■ **Task goal**
Would you retype the records below exactly as they appear?

■ **Data excerpts**

*** Begin section ***

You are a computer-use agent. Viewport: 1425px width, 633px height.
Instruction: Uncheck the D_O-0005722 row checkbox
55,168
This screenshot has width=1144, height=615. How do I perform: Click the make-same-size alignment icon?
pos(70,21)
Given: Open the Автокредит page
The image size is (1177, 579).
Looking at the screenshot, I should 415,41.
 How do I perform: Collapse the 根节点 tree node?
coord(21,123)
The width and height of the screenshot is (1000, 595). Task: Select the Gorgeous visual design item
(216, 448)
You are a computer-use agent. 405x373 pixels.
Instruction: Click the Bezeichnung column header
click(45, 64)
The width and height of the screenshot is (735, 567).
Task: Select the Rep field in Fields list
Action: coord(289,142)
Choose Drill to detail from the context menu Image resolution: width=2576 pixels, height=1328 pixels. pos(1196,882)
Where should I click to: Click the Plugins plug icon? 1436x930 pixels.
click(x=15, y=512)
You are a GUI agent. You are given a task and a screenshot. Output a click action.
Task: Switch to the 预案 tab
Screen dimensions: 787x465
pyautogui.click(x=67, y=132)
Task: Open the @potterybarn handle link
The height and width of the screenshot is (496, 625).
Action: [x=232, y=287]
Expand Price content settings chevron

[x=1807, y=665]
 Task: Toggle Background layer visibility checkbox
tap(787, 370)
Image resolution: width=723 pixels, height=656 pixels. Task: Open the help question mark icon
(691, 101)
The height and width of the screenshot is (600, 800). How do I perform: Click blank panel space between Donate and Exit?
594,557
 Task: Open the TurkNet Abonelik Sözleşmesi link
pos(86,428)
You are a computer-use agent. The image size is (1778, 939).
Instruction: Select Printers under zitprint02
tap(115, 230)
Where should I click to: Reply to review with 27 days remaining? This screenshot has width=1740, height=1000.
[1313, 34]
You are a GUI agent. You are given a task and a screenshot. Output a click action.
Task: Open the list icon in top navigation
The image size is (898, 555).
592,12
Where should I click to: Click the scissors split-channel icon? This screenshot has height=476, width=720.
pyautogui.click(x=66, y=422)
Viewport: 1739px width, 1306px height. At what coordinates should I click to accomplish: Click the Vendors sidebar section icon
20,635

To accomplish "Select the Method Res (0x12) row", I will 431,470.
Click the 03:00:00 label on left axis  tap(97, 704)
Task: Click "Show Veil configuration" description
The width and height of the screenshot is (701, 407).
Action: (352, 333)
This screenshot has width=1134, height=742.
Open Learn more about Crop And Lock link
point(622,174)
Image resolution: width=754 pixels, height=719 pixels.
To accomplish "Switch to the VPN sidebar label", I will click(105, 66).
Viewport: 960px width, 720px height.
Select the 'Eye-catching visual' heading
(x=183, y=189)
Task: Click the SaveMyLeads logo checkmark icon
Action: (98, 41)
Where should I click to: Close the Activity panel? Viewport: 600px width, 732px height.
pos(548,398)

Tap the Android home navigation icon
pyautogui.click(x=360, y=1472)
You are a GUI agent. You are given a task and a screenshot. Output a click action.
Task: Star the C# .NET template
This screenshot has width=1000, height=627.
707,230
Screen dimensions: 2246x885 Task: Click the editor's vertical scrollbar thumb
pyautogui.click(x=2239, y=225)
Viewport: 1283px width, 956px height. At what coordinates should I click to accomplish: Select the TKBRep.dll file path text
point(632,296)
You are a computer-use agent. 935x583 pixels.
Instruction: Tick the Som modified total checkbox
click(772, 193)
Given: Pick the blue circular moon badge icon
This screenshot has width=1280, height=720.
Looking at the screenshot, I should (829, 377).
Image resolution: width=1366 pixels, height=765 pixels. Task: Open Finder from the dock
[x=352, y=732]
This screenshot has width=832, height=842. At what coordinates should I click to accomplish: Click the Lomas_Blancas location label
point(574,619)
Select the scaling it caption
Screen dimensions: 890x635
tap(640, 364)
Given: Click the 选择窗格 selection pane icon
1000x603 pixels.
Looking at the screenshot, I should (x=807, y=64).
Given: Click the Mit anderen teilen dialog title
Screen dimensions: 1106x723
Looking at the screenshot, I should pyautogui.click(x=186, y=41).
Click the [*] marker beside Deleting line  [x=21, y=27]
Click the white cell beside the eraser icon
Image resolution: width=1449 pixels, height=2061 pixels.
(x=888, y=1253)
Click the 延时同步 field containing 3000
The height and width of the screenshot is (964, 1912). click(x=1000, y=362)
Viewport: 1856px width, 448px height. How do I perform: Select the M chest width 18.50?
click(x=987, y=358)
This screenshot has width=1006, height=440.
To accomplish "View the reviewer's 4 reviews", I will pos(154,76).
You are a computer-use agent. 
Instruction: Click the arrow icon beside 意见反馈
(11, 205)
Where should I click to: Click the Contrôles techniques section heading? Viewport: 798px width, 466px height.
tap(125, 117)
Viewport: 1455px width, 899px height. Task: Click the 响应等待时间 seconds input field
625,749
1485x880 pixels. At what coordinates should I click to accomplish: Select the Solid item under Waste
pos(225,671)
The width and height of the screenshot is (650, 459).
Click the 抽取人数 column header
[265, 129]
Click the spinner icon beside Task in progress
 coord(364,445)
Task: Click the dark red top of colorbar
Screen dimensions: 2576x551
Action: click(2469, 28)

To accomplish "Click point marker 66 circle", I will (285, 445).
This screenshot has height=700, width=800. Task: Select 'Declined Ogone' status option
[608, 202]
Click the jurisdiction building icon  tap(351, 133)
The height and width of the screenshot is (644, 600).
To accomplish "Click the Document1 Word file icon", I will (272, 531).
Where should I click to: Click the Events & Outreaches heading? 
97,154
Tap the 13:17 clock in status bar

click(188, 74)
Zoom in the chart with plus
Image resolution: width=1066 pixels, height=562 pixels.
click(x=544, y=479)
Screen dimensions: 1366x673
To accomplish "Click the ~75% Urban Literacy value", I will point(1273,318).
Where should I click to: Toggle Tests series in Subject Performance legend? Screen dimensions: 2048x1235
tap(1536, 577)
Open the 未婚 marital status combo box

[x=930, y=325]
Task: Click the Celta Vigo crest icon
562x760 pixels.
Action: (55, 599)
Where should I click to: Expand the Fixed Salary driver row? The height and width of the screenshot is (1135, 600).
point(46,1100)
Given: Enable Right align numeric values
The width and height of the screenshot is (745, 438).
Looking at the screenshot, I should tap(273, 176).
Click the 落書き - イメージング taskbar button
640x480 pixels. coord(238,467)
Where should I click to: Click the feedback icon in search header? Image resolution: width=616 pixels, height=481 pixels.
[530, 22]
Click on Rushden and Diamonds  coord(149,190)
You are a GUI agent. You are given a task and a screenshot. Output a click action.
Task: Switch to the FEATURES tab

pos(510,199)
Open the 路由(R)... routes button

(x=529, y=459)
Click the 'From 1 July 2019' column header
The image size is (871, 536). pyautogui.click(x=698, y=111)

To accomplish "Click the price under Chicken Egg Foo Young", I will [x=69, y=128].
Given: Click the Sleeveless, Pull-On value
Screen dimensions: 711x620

*** End section ***

■ **Problem solution**
You are a computer-use agent. Viewport: 1425px width, 633px height.
Instruction: Uncheck the D_O-0005722 row checkbox
55,168
This screenshot has width=1144, height=615. How do I perform: Click the make-same-size alignment icon?
pos(70,21)
Given: Open the Автокредит page
The image size is (1177, 579).
Looking at the screenshot, I should 415,41.
 How do I perform: Collapse the 根节点 tree node?
coord(21,123)
The width and height of the screenshot is (1000, 595). Task: Select the Gorgeous visual design item
(216, 448)
You are a computer-use agent. 405x373 pixels.
Instruction: Click the Bezeichnung column header
click(45, 64)
The width and height of the screenshot is (735, 567).
Task: Select the Rep field in Fields list
Action: coord(289,142)
Choose Drill to detail from the context menu Image resolution: width=2576 pixels, height=1328 pixels. pos(1196,882)
Where should I click to: Click the Plugins plug icon? 1436x930 pixels.
click(x=15, y=512)
You are a GUI agent. You are given a task and a screenshot. Output a click action.
Task: Switch to the 预案 tab
Screen dimensions: 787x465
pyautogui.click(x=67, y=132)
Task: Open the @potterybarn handle link
The height and width of the screenshot is (496, 625).
Action: [x=232, y=287]
Expand Price content settings chevron

[x=1807, y=665]
 Task: Toggle Background layer visibility checkbox
tap(787, 370)
Image resolution: width=723 pixels, height=656 pixels. Task: Open the help question mark icon
(691, 101)
The height and width of the screenshot is (600, 800). How do I perform: Click blank panel space between Donate and Exit?
594,557
 Task: Open the TurkNet Abonelik Sözleşmesi link
pos(86,428)
You are a computer-use agent. The image size is (1778, 939).
Instruction: Select Printers under zitprint02
tap(115, 230)
Where should I click to: Reply to review with 27 days remaining? This screenshot has width=1740, height=1000.
[1313, 34]
You are a GUI agent. You are given a task and a screenshot. Output a click action.
Task: Open the list icon in top navigation
The image size is (898, 555).
592,12
Where should I click to: Click the scissors split-channel icon? This screenshot has height=476, width=720.
pyautogui.click(x=66, y=422)
Viewport: 1739px width, 1306px height. At what coordinates should I click to accomplish: Click the Vendors sidebar section icon
20,635

To accomplish "Select the Method Res (0x12) row", I will 431,470.
Click the 03:00:00 label on left axis  tap(97, 704)
Task: Click "Show Veil configuration" description
The width and height of the screenshot is (701, 407).
Action: (352, 333)
This screenshot has width=1134, height=742.
Open Learn more about Crop And Lock link
point(622,174)
Image resolution: width=754 pixels, height=719 pixels.
To accomplish "Switch to the VPN sidebar label", I will click(105, 66).
Viewport: 960px width, 720px height.
Select the 'Eye-catching visual' heading
(x=183, y=189)
Task: Click the SaveMyLeads logo checkmark icon
Action: (98, 41)
Where should I click to: Close the Activity panel? Viewport: 600px width, 732px height.
pos(548,398)

Tap the Android home navigation icon
pyautogui.click(x=360, y=1472)
You are a GUI agent. You are given a task and a screenshot. Output a click action.
Task: Star the C# .NET template
This screenshot has width=1000, height=627.
707,230
Screen dimensions: 2246x885 Task: Click the editor's vertical scrollbar thumb
pyautogui.click(x=2239, y=225)
Viewport: 1283px width, 956px height. At what coordinates should I click to accomplish: Select the TKBRep.dll file path text
point(632,296)
You are a computer-use agent. 935x583 pixels.
Instruction: Tick the Som modified total checkbox
click(772, 193)
Given: Pick the blue circular moon badge icon
This screenshot has width=1280, height=720.
Looking at the screenshot, I should (829, 377).
Image resolution: width=1366 pixels, height=765 pixels. Task: Open Finder from the dock
[x=352, y=732]
This screenshot has width=832, height=842. At what coordinates should I click to accomplish: Click the Lomas_Blancas location label
point(574,619)
Select the scaling it caption
Screen dimensions: 890x635
tap(640, 364)
Given: Click the 选择窗格 selection pane icon
1000x603 pixels.
Looking at the screenshot, I should (x=807, y=64).
Given: Click the Mit anderen teilen dialog title
Screen dimensions: 1106x723
Looking at the screenshot, I should pyautogui.click(x=186, y=41).
Click the [*] marker beside Deleting line  [x=21, y=27]
Click the white cell beside the eraser icon
Image resolution: width=1449 pixels, height=2061 pixels.
(x=888, y=1253)
Click the 延时同步 field containing 3000
The height and width of the screenshot is (964, 1912). click(x=1000, y=362)
Viewport: 1856px width, 448px height. How do I perform: Select the M chest width 18.50?
click(x=987, y=358)
This screenshot has width=1006, height=440.
To accomplish "View the reviewer's 4 reviews", I will pos(154,76).
You are a computer-use agent. 
Instruction: Click the arrow icon beside 意见反馈
(11, 205)
Where should I click to: Click the Contrôles techniques section heading? Viewport: 798px width, 466px height.
tap(125, 117)
Viewport: 1455px width, 899px height. Task: Click the 响应等待时间 seconds input field
625,749
1485x880 pixels. At what coordinates should I click to accomplish: Select the Solid item under Waste
pos(225,671)
The width and height of the screenshot is (650, 459).
Click the 抽取人数 column header
[265, 129]
Click the spinner icon beside Task in progress
 coord(364,445)
Task: Click the dark red top of colorbar
Screen dimensions: 2576x551
Action: click(2469, 28)

To accomplish "Click point marker 66 circle", I will (285, 445).
This screenshot has height=700, width=800. Task: Select 'Declined Ogone' status option
[608, 202]
Click the jurisdiction building icon  tap(351, 133)
The height and width of the screenshot is (644, 600).
To accomplish "Click the Document1 Word file icon", I will (272, 531).
Where should I click to: Click the Events & Outreaches heading? 
97,154
Tap the 13:17 clock in status bar

click(188, 74)
Zoom in the chart with plus
Image resolution: width=1066 pixels, height=562 pixels.
click(x=544, y=479)
Screen dimensions: 1366x673
To accomplish "Click the ~75% Urban Literacy value", I will point(1273,318).
Where should I click to: Toggle Tests series in Subject Performance legend? Screen dimensions: 2048x1235
tap(1536, 577)
Open the 未婚 marital status combo box

[x=930, y=325]
Task: Click the Celta Vigo crest icon
562x760 pixels.
Action: (55, 599)
Where should I click to: Expand the Fixed Salary driver row? The height and width of the screenshot is (1135, 600).
point(46,1100)
Given: Enable Right align numeric values
The width and height of the screenshot is (745, 438).
Looking at the screenshot, I should tap(273, 176).
Click the 落書き - イメージング taskbar button
640x480 pixels. coord(238,467)
Where should I click to: Click the feedback icon in search header? Image resolution: width=616 pixels, height=481 pixels.
[530, 22]
Click on Rushden and Diamonds  coord(149,190)
You are a GUI agent. You are given a task and a screenshot. Output a click action.
Task: Switch to the FEATURES tab

pos(510,199)
Open the 路由(R)... routes button

(x=529, y=459)
Click the 'From 1 July 2019' column header
The image size is (871, 536). pyautogui.click(x=698, y=111)

To accomplish "Click the price under Chicken Egg Foo Young", I will [x=69, y=128].
Given: Click the Sleeveless, Pull-On value
Screen dimensions: 711x620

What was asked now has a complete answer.